▶ _Short problem_
Count the lines in the rows below that contain the word "number", and reply with only that count.

* begin Data lines *

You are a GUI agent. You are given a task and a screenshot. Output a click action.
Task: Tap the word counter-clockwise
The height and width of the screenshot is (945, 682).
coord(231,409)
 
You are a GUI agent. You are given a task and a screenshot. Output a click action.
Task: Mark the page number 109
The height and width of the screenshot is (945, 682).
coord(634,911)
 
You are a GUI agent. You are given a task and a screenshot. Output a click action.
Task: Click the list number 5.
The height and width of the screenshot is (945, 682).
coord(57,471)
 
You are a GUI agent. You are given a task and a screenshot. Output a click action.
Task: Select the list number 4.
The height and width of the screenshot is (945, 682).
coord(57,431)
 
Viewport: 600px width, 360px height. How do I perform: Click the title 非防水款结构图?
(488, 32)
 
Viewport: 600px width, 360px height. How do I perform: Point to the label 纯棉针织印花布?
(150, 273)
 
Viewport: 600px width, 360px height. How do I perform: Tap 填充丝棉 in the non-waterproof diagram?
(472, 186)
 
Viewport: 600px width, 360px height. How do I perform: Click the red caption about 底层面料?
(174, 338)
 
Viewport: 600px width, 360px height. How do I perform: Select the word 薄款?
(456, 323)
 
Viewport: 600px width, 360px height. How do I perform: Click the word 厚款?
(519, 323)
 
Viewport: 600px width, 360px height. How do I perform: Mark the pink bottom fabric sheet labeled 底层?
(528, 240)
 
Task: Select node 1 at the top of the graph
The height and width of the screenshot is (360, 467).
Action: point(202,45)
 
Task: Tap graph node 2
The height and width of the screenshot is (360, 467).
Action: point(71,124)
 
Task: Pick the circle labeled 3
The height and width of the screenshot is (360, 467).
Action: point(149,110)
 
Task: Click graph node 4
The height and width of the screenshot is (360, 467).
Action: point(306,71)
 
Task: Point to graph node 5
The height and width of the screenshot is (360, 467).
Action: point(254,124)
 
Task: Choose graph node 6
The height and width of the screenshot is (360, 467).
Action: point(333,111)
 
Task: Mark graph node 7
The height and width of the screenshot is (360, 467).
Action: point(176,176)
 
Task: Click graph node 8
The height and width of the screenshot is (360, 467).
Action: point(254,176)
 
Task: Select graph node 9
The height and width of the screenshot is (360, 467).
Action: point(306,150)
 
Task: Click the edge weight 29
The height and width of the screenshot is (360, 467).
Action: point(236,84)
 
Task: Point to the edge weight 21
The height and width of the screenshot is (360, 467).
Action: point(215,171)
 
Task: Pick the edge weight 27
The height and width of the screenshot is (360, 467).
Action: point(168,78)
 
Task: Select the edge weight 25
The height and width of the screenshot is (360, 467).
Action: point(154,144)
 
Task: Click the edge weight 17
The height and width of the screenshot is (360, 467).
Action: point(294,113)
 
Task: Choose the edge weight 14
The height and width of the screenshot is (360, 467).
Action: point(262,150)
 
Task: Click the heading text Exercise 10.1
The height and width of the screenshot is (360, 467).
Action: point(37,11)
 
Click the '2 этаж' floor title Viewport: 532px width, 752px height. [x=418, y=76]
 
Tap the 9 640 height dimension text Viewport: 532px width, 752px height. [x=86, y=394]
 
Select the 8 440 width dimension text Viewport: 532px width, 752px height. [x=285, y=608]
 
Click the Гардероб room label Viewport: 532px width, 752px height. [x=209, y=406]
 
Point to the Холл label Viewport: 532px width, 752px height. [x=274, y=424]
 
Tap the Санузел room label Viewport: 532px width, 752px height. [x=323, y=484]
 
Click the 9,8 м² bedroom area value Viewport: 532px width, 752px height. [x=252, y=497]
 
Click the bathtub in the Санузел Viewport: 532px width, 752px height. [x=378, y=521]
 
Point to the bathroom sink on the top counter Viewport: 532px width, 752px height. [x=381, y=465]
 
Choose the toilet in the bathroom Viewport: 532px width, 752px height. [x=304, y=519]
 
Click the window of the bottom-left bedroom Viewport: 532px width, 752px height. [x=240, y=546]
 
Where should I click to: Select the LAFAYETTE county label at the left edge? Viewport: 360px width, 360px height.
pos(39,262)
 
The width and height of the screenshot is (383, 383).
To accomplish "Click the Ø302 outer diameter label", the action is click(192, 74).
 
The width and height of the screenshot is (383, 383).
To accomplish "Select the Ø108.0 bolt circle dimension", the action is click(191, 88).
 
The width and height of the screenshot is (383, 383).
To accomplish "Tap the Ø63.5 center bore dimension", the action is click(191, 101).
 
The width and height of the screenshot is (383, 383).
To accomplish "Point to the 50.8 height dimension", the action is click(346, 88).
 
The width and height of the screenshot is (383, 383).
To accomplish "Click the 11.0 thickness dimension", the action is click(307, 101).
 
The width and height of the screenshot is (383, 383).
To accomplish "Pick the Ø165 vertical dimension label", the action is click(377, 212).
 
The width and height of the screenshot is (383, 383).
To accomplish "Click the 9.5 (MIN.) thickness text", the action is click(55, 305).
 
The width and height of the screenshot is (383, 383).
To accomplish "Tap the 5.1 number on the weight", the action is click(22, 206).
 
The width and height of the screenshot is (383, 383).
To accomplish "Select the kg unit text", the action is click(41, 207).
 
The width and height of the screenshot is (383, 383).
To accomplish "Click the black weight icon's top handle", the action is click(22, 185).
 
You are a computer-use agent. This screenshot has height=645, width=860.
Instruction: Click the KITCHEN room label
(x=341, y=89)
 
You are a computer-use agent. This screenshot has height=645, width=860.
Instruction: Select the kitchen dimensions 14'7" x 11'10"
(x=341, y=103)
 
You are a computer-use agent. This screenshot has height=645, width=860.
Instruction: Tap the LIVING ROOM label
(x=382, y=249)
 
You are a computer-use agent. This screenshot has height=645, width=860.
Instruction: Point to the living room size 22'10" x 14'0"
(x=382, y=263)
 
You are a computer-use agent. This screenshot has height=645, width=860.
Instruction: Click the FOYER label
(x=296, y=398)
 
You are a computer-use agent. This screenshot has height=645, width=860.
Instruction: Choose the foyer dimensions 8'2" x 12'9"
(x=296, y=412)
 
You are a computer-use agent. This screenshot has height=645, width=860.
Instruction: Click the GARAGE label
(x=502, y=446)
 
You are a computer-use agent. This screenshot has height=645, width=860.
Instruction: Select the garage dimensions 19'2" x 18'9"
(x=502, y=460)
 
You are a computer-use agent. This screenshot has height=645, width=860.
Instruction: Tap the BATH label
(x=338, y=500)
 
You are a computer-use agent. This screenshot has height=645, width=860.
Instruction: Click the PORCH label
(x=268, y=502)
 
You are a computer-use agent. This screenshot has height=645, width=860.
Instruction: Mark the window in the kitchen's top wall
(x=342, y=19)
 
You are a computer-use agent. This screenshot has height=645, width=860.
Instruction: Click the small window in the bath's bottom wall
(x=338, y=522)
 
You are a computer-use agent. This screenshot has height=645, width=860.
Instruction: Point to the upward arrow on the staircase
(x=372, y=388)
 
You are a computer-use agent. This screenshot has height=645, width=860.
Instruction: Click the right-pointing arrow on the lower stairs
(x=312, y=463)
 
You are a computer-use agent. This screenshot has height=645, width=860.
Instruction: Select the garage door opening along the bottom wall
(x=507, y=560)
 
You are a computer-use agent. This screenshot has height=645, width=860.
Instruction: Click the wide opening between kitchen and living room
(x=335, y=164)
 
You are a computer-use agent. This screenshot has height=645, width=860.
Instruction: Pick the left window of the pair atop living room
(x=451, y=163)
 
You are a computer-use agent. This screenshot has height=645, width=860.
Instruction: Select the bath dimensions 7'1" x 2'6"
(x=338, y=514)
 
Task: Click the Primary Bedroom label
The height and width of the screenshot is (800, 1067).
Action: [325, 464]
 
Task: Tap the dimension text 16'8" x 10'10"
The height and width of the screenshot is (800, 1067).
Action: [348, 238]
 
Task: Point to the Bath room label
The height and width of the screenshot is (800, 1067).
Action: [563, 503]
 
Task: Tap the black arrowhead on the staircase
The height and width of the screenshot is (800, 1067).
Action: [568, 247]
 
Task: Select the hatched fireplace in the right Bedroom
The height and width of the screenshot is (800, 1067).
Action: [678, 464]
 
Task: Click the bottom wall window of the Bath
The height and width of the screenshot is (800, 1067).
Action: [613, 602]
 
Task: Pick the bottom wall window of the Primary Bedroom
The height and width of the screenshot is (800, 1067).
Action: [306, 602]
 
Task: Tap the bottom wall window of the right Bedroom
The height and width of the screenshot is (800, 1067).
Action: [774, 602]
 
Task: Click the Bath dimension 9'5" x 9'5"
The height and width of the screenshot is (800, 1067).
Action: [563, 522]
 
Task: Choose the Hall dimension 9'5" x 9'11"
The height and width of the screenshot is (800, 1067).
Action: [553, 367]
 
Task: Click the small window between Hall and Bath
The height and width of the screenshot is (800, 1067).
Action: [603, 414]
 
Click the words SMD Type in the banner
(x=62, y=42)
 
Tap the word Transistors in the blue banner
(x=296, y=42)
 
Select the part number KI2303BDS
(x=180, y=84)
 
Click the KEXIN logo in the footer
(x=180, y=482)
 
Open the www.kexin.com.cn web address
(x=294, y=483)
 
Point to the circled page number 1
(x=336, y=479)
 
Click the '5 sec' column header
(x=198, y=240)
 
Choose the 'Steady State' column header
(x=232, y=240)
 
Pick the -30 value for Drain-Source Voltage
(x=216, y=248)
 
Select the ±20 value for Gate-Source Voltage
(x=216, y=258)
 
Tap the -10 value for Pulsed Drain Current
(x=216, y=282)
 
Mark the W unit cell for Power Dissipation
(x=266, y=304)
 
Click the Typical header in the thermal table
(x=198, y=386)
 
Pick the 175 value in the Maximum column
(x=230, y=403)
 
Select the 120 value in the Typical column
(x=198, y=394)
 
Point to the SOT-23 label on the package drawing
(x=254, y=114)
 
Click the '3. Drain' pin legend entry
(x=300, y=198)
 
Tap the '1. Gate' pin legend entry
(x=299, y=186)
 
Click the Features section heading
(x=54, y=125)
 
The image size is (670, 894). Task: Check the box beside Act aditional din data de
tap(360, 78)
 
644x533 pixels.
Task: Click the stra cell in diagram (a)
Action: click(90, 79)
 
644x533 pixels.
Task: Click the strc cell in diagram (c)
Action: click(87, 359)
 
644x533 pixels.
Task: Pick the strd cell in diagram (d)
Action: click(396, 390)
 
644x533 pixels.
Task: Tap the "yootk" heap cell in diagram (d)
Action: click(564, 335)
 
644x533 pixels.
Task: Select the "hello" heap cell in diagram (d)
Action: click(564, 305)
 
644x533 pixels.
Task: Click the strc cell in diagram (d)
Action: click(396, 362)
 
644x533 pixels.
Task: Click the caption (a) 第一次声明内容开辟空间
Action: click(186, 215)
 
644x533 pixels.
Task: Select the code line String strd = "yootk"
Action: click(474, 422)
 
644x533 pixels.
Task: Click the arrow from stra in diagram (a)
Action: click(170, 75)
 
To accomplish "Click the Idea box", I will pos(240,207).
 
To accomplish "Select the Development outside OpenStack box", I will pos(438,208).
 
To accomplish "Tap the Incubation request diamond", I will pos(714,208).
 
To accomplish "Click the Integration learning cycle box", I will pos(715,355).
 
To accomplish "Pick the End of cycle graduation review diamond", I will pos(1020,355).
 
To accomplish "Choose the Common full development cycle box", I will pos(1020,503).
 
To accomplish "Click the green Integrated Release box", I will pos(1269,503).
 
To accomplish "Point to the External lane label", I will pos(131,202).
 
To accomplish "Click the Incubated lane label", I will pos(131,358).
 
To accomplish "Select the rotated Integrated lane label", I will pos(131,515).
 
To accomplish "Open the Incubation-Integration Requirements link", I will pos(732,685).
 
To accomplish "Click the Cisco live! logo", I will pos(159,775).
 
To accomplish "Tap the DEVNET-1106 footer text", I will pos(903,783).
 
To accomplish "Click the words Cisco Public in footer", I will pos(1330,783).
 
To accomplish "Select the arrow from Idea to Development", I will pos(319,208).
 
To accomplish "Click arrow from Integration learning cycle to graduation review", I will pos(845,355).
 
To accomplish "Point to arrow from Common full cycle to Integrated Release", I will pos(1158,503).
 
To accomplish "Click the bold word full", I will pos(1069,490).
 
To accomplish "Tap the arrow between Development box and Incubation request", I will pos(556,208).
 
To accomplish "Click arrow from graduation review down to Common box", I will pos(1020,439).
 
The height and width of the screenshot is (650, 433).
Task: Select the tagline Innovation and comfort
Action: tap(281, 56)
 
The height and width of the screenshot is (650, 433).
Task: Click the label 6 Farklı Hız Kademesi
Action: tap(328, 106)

* end Data lines *

▶ _Solution to this problem_
6